At the time of this particular raid, there were less than two hundred
families living in Jack County. Since it was reasonably certain the
savages would extend their foray further on into the settlements,
the local citizens hastily dispatched a messenger to Weatherford,
for aid and to alarm the people. At that time John Brown was living
sixteen miles northwest of Weatherford, near Rock Creek, and on the
Weatherford-Jacksboro Road. The messenger reached his home just before
day, November 27, 1860. From Mr. Brown, this "Paul Revere"
of the Western Frontier secured a fresh horse and hurried to Weatherford.
Mr. Brown had about thirty-five head of horses penned in the peach
orchard near the house. About sunrise he saddled one of his slowest
ponies, and started to the home of Mr. Thompson, his neighbor, who
lived about two miles to the West. Since the Indians had not been
previously depredating in that section he told his wife before he
rode away, that the redskins would not come that far south on this
particular raid, but would eventually do so. He then started unarmed
on a slow pony to the Tompson home.
About thirty minutes after Mr. Brown had gone, and before reached
the home of Mr. Thompson, two of his slaves, a Negro woman, and a
boy about fourteen years of age, were on the outside of this yard
a short distance to the southwest of the John Brown home. This house
was newly constructed and was one and a half story "Log Cabin
To their sudden amazement, when they looked up the road towards Jacksboro,
and saw about fifty or sixty Indians riding rapidly towards the house,
the Negro Woman told the boy they must hide or else be killed. This
brave Negro lad said, "No. I'll die with de misses and chilluns."
The Negro woman then ran and hid in the high grass in the peach orchard,
but the boy hurried to the house and related to Mrs. Brown, the Indians
were coming. The approaching warriors could now be plainly seen. Mrs.

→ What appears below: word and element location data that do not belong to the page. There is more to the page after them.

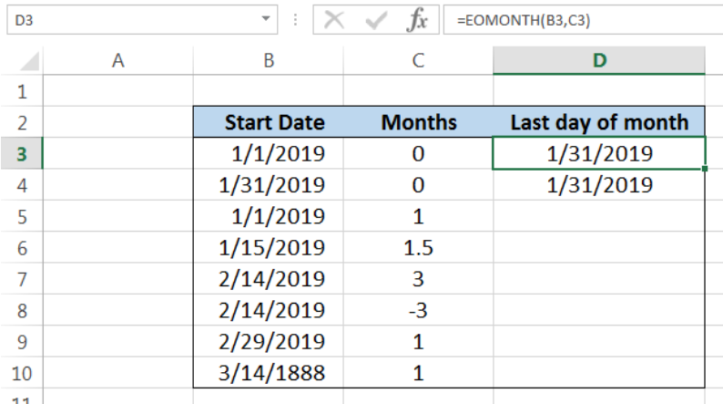The image size is (723, 404).
Task: Select cell with date 3/14/1888
Action: 268,371
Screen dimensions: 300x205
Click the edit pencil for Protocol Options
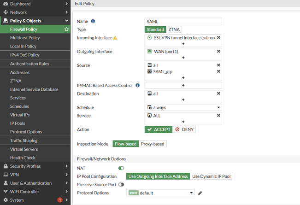pyautogui.click(x=200, y=193)
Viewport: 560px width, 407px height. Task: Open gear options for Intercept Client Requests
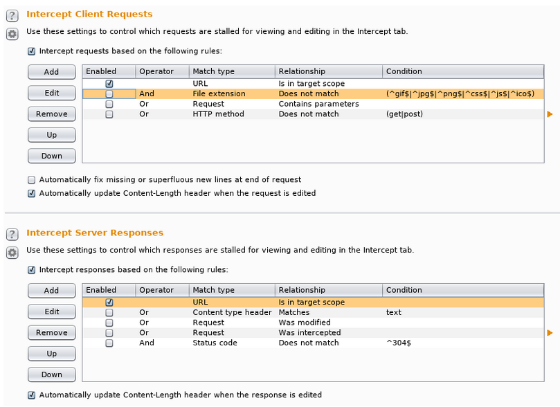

Brown hurriedly gathered the following children: Mary, about ten years
of age, John, about eight, Teranna, about five, and Seaph, about two
months old, and took them upstairs. She then closed the trap door.
About this moment it was discovered that Annie, about two and one
half years of age, was missing, So the brave Negro boy named Anthony
Brown, after the Indians had completely surrounded the house, rushed
down stairs in search of Annie. She was found playing in the Negro
cabin, about thirty feet from the house. Annie at the time was dipping
ashes with a spoon. The Negro boy and the colored boy carried little
Annie upstairs. About this time Mrs. Brown heard the rattling of chains,
and since her husbands bridle reins had chains next to the bits, she
thought it was he coming. So she looked out of a window and said,
"Have you come." About that moment she discovered a savage
in the very act of shooting her. So she jerked back only in time to
receive an arrow in her ear. This weapon struck the window facing,
where she had been standing.
During this exciting time, the Indians were also chasing the horses
in the orchard and the Negro woman then hiding in the tall grass later
stated that if she had not been hidden under the tree, the Indians
would have ridden over her several times.
The blood thirsty savages cut the bell from one of the horses, and
started the herd westward toward the home of Mr. Thompson. They had
gone only about one-half mile, when the warriors met Mr. Brown unarmed.
He was soon killed with a lance, and scalped. But it is generally
supposed he wounded one of the warriors with a pocket knife, for evidences
of a wounded Indian were later discovered.
The Indians continued their course westward, crossed the line from
Parker into Palo Pinto County, and next appeared to exact their toll
of human lives, at the home of Ezra Sherman, who lived on Stagg's
Prairie, then known as Betty Prairie, and located a few miles north
and east of the present city of Mineral Wells.
Note: Before writing this article, the author personally interviewed
A. M. Lasater, who on June 8th, 1876, married Annie Brown, the little
daughter playing in the ashes with a spoon when rescued by Anthony,
the Negro boy. Mr. Lasater not only heard his mother-in-law many times
relate this story, but remembers the occurrence himself, for he was
a boy several years of age when this occurred.
Also interviewed Mrs. Wm. Metcalf, Mrs. H. G. Taylor, Mrs. Huse Bevers,
James Wood, E. K. Taylor, Joseph Fowler, Mrs. M. J. Hart, B. L. Ham,
James Eubanks, Mrs. Wm. Porter, and others who were living in Palo
Pinto and Parker County at the time.